Pick water, juice or maybe milk as a beverage. Choosing a large softdrink as your beverage contributes hundreds of unhealthy calories to your meal. A solitary helping of soda is commonly thought to be eight ounces. Those eight ounces are often at least 100 calories and around ten tablespoons of sugar. A fast food soda is frequently a minimum of twenty ounces. Thirty ounces, however, is considerably more common. This ensures that just ordering a soft drink will add cupfulls of sugar and thousands of empty calories to your diet regime. Milk, fruit juices or plain water are much healthier options.
Common logic tells us that one positive way to get healthy and lose fat is to by pass the drive through and to banish fast food restaurants from your thoughts. While, usually, this is a good strategy, if you make smart choices, there is no reason to feel guilty for visiting a drive through one or two times a month. At times what you require most is just to have somebody else do the cooking. When you want healthful menu items, you do not have to feel bad about visiting the drive through.
We hope you got insight from reading it, now let’s go back to hearty vegan split-pea and lentil soup recipe. To cook hearty vegan split-pea and lentil soup you only need 9 ingredients and 7 steps. Here is how you do that.

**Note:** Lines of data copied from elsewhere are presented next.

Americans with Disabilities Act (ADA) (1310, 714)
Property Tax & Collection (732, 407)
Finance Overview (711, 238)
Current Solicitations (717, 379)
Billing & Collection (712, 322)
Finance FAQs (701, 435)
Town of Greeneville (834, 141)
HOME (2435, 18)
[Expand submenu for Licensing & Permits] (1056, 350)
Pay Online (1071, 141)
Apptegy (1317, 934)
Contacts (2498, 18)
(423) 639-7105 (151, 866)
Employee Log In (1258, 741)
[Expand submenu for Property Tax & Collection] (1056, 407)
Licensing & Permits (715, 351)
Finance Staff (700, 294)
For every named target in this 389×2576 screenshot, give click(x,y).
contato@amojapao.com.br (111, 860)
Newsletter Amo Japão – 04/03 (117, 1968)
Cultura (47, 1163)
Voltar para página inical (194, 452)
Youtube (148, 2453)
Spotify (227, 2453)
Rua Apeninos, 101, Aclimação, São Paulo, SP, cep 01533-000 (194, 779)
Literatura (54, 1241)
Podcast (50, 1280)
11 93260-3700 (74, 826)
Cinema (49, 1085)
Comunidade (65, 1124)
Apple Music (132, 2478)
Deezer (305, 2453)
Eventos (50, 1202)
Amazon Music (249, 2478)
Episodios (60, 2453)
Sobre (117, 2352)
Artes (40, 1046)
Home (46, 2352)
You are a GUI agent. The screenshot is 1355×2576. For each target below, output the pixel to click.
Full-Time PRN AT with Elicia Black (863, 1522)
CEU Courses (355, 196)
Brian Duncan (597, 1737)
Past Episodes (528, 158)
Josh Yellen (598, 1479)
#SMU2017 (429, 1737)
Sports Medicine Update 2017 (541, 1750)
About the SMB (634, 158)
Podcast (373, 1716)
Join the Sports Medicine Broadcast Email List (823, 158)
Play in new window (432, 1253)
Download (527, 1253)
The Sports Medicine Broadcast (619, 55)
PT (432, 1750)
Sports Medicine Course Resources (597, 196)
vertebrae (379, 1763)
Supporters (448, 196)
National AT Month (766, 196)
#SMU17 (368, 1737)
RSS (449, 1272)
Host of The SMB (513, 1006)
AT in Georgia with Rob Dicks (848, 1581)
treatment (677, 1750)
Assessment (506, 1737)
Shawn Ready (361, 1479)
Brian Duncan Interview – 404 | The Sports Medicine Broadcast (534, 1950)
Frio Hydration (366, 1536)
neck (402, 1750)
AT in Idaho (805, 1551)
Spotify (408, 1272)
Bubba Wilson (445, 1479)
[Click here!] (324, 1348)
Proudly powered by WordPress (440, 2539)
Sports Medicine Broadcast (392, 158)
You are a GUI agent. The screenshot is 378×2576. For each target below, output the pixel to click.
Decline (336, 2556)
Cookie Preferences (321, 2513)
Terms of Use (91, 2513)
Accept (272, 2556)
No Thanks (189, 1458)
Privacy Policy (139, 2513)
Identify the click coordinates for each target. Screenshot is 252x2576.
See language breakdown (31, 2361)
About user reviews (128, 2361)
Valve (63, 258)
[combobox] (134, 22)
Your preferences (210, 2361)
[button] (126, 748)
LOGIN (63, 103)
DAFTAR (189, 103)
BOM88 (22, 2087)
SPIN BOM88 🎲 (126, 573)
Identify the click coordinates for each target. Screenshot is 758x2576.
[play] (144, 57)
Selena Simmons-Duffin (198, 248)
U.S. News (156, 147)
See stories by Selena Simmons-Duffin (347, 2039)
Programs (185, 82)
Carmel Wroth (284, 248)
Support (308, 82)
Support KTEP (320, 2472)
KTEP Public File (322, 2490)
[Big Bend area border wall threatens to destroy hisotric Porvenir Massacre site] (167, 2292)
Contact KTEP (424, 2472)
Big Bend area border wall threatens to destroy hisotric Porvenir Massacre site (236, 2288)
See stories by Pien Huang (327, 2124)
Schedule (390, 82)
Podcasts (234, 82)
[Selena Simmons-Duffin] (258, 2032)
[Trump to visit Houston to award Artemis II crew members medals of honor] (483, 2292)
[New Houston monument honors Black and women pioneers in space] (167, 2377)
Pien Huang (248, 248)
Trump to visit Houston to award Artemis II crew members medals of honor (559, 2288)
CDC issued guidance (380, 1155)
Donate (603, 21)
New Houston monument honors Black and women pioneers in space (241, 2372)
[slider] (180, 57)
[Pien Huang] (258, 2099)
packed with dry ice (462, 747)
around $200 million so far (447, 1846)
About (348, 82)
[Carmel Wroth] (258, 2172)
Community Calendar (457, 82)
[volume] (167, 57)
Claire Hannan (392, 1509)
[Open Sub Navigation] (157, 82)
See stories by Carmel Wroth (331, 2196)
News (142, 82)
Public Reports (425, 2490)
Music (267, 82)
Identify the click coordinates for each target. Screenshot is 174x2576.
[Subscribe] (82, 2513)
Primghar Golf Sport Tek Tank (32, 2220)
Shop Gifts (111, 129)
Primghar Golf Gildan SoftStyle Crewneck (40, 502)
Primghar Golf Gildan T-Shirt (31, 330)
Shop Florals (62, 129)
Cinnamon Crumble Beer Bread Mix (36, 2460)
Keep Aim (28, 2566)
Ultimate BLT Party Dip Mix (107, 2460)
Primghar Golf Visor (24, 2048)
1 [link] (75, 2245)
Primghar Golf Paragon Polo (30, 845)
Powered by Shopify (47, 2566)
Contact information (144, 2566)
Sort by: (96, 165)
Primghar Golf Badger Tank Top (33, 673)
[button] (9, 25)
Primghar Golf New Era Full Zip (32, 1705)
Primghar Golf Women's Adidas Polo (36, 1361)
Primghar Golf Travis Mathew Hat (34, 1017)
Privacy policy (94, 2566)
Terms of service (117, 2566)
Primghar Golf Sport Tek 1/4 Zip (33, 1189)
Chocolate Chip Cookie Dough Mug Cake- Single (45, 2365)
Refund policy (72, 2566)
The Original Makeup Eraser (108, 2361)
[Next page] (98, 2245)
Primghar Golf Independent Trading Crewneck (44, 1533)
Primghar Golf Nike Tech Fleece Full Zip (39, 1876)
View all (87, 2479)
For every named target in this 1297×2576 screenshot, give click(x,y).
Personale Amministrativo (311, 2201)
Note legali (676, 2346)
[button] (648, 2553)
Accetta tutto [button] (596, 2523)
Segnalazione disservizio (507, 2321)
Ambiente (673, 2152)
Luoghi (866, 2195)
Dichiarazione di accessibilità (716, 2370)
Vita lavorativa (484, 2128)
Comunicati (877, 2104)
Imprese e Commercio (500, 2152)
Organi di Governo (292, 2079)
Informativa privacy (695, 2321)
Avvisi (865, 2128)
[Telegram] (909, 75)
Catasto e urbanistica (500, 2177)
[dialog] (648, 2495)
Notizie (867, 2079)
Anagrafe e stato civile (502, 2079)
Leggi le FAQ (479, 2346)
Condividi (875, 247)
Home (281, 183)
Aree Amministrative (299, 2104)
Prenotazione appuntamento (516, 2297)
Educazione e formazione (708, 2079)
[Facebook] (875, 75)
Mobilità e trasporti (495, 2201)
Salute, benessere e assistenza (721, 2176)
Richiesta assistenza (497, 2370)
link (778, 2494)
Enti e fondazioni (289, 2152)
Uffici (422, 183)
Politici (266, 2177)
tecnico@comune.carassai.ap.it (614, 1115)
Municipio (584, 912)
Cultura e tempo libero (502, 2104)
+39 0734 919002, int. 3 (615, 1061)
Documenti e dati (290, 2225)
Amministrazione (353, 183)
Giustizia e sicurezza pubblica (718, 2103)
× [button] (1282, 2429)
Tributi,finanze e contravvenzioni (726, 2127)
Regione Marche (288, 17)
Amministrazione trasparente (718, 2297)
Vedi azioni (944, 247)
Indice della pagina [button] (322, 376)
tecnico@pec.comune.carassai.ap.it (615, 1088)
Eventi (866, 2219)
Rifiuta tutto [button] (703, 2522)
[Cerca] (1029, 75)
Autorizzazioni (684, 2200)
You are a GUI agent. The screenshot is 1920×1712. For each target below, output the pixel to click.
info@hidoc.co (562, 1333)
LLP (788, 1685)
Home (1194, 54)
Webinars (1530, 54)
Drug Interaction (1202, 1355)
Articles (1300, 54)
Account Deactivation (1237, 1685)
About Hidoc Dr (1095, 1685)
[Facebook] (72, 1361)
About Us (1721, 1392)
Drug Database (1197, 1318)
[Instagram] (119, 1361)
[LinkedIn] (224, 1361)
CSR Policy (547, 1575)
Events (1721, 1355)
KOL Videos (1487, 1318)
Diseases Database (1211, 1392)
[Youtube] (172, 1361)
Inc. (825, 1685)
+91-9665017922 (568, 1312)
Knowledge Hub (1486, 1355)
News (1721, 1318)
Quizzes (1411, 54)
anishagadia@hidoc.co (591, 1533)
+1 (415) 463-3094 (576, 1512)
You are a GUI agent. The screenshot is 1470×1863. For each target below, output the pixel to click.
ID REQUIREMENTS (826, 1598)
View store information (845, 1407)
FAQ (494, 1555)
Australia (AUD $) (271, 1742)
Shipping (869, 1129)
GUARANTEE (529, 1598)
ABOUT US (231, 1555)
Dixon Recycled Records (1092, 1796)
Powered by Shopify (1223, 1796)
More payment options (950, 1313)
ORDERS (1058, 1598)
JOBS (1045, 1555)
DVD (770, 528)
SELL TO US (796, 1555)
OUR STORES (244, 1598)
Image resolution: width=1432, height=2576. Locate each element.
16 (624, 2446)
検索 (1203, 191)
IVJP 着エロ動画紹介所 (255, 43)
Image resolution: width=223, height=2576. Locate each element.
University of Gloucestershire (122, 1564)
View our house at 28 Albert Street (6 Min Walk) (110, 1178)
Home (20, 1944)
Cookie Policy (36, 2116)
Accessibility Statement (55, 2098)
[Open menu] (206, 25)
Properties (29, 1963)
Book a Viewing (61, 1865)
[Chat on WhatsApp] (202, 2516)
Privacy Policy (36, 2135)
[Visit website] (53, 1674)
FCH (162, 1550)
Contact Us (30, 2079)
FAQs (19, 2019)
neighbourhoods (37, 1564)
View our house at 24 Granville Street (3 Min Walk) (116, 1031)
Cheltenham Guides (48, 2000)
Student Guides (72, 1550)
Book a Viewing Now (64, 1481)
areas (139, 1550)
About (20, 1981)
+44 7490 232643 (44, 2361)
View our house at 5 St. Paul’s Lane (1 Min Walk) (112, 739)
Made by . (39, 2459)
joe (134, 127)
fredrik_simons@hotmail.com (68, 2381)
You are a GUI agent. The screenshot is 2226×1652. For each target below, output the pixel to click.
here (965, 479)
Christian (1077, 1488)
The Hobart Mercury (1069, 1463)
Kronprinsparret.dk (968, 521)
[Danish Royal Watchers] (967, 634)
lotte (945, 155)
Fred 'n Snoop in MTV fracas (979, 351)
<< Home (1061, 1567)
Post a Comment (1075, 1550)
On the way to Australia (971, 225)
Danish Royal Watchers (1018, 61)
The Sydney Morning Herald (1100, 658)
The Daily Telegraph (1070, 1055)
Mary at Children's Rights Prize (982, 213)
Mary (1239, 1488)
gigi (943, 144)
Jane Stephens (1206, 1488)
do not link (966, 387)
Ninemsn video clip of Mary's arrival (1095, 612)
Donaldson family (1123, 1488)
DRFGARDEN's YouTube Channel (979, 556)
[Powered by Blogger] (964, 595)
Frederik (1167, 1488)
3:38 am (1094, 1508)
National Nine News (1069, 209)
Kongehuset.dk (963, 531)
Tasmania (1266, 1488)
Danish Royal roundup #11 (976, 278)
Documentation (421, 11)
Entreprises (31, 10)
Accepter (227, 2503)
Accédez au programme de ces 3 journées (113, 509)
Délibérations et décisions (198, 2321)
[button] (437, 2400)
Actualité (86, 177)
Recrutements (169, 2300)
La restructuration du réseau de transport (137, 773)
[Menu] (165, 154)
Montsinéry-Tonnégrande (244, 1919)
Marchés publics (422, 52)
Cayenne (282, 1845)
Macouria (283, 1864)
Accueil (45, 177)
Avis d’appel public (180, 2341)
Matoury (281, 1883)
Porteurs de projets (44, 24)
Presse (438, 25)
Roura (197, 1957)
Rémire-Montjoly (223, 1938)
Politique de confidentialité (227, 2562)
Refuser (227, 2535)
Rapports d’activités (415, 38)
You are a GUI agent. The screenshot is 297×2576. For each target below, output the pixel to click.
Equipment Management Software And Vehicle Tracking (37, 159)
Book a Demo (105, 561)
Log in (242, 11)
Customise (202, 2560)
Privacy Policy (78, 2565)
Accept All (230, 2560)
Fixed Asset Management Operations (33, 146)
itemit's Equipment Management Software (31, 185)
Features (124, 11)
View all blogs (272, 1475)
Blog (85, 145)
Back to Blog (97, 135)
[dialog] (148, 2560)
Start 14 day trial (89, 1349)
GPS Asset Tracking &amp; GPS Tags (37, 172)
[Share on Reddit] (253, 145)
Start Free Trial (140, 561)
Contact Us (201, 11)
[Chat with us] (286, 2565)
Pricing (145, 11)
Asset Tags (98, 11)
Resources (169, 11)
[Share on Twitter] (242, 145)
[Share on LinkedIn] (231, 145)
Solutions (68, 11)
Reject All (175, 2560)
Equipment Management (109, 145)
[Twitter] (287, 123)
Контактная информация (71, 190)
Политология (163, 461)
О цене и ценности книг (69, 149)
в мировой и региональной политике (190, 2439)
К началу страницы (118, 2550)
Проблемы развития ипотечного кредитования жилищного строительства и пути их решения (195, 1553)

The ingredients needed to make Hearty Vegan Split-Pea and Lentil Soup:
- Take 1 cup dried split peas
- Use 1/2 cup green lentils
- You need 1/2 cup yellow lentils
- Use 2/3 cup barley
- You need 3 tbsp olive oil
- Provide 2 medium onions
- You need 4 clove garlic
- Prepare 5 medium carrots
- You need 1 salt and pepper to taste
Steps to make Hearty Vegan Split-Pea and Lentil Soup:
- If possible, do this step ahead. If not, start here and disregard the times mentioned in this step: Rinse peas and lentils well and leave in water (together in one bowl) to soak for 30 minutes up to 4 hours. Prepare barley similarly and soak separately for 30 minutes.
- Place large (8L) pressure cooker or 5L pot on med-high heat. When pot is warm, add olive oil. Meanwhile coarsely chop onion and add to pot after olive oil. Saute for 5-8 minutes till clear. While onions cook, peel carrots and slice into 1/4 inch "pennies".
- Chop garlic and add to onion. Saute till fragrant.
- Drain peas and lentils and add to pot. Mix well and let cook together until very fragrant, about 3-5 minutes.
- For pressure cooker: Add carrots to pot. Rinse barley, add to pot and cook together for 1-2 minutes. Add 3L water (or double the height of the peas). In any case do not exceed pot limit. Season, cover and cook at med-high heat for 40 minutes (after achieving pressure). Turn off heat, leave pot closed for another 30 minutes.
- For regular pot: Add carrots to pot and cook for two minutes. Add water till three times the height of the peas, or about 1.5 inches from pot rim. Season, bring to a boil and cook for 3 hours. Rinse barley, add to pot and continue to cook another 35 mins - 1 hour.
- Best enjoyed after resting overnight or at least 2 hours.